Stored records
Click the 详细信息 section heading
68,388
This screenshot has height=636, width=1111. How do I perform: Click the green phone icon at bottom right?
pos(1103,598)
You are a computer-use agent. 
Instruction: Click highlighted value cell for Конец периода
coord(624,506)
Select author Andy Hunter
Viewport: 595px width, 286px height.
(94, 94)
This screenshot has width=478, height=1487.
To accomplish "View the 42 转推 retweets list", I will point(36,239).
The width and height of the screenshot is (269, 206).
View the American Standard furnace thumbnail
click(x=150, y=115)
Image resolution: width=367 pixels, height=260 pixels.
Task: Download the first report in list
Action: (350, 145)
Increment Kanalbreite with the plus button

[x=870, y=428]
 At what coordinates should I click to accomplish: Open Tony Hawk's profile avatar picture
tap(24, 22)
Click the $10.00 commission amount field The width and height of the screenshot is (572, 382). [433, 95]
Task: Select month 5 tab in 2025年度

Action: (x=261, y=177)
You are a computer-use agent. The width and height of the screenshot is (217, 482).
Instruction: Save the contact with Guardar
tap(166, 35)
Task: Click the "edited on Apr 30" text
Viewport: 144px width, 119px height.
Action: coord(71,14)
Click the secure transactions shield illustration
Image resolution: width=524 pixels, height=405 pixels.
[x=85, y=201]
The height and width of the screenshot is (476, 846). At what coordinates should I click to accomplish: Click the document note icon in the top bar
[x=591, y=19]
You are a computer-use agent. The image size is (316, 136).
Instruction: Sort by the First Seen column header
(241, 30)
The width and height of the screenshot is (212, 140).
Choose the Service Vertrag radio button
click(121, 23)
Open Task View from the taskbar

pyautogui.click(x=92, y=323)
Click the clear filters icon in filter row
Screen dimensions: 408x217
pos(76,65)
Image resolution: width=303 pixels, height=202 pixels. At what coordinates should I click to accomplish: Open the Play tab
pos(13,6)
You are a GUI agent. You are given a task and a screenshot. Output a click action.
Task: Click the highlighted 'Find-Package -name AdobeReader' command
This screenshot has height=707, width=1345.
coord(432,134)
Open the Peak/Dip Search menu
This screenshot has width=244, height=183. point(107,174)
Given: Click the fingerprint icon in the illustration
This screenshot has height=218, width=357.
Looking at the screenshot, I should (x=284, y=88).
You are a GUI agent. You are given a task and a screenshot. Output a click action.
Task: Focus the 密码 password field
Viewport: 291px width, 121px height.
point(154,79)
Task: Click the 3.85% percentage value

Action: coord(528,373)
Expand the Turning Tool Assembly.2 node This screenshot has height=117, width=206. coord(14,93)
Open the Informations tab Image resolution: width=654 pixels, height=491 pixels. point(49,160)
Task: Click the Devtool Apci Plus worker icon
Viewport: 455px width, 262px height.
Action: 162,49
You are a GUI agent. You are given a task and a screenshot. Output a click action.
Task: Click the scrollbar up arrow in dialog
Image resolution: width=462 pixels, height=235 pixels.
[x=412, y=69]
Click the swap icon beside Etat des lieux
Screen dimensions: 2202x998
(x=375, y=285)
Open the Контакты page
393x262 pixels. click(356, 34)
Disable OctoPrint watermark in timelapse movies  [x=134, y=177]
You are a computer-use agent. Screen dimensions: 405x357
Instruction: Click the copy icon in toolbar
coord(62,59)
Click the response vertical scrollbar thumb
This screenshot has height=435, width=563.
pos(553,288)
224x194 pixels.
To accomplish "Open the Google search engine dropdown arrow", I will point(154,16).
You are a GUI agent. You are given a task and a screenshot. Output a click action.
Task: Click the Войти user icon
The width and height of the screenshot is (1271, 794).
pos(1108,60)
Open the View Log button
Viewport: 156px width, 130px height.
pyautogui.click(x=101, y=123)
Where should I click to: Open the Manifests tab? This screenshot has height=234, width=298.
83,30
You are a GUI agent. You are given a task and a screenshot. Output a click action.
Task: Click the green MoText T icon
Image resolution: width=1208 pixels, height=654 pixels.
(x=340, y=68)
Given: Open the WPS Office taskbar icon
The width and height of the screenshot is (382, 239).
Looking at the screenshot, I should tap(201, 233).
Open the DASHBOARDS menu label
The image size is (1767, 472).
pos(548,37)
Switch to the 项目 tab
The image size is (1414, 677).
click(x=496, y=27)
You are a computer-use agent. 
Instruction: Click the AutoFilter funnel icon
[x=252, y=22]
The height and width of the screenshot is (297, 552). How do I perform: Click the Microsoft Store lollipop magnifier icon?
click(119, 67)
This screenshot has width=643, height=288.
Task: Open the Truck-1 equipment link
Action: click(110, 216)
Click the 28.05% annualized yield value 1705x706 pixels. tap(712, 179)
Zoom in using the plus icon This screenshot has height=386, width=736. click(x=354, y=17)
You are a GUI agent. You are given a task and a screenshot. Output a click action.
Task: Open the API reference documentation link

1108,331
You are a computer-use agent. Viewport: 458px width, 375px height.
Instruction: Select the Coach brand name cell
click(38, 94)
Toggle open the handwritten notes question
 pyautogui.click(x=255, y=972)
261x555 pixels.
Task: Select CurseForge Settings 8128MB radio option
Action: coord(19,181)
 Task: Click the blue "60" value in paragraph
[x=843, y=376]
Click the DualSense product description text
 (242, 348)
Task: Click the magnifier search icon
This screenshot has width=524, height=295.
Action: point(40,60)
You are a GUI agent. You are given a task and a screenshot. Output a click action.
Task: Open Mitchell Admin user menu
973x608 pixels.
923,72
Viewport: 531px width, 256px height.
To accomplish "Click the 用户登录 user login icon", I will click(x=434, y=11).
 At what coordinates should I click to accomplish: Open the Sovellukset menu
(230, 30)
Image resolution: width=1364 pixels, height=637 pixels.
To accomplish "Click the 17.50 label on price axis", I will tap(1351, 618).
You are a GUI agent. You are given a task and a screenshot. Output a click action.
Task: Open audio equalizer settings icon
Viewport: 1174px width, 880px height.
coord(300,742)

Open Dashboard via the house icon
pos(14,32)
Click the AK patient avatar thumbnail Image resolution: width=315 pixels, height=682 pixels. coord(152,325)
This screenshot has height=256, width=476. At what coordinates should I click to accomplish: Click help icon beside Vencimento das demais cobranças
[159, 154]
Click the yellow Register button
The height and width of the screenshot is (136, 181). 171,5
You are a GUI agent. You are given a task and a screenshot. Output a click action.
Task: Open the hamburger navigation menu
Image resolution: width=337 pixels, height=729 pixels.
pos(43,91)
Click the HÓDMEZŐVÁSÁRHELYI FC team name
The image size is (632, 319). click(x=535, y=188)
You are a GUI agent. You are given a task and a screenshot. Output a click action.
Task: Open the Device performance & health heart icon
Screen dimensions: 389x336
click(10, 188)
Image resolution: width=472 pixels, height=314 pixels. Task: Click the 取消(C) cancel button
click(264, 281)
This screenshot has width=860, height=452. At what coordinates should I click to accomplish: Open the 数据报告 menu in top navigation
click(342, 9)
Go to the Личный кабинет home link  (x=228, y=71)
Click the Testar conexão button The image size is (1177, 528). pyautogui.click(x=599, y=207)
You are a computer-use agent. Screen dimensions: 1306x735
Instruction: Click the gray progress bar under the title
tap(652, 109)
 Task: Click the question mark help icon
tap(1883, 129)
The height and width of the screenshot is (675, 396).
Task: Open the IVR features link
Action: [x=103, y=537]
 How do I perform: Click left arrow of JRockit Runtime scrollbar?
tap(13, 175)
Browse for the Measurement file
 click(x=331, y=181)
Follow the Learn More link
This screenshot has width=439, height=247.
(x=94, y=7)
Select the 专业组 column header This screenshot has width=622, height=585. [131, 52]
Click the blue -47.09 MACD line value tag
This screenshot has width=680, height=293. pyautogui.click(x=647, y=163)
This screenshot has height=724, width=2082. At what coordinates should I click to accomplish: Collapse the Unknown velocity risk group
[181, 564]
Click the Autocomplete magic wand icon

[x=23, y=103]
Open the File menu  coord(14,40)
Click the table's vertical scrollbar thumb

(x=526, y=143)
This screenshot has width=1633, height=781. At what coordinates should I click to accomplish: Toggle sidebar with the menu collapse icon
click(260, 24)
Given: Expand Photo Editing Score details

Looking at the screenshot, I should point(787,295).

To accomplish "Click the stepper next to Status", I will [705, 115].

▶ [Assigned task] The lines from the top of the data above down to the line containing "This screenshot has width=478, height=1487." are to be copied exactly; no other line should appear.

▶ [Exercise output]
Click the 详细信息 section heading
68,388
This screenshot has height=636, width=1111. How do I perform: Click the green phone icon at bottom right?
pos(1103,598)
You are a computer-use agent. 
Instruction: Click highlighted value cell for Конец периода
coord(624,506)
Select author Andy Hunter
Viewport: 595px width, 286px height.
(94, 94)
This screenshot has width=478, height=1487.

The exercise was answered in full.